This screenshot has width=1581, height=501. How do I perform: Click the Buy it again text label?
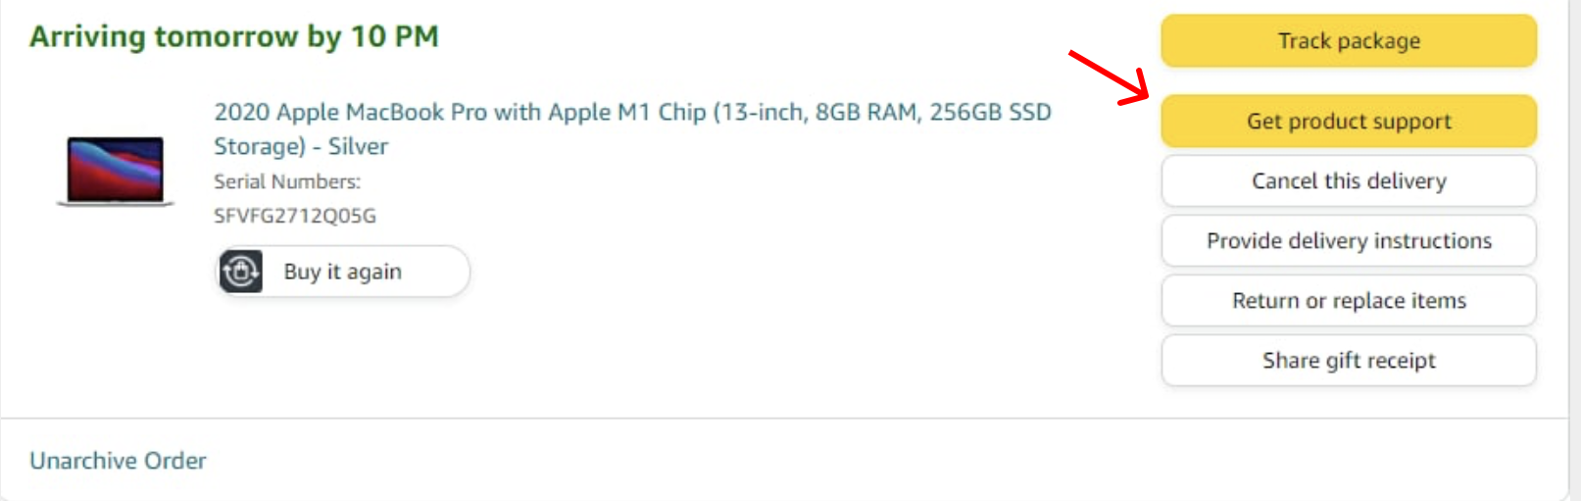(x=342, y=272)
####
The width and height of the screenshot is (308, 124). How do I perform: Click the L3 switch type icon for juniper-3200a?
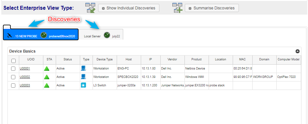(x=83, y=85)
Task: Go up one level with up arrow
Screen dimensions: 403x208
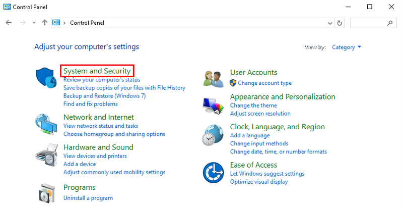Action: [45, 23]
####
■ Your instructions: Rewrite the lines from the one containing "This screenshot has" through the one containing "(x=342, y=272)", inclusive, swapping "text label" for "link" and keeping everything else the same. Omit the pictures.

■ Exercise result:
This screenshot has width=1581, height=501. How do I perform: Click the Buy it again link?
(x=342, y=272)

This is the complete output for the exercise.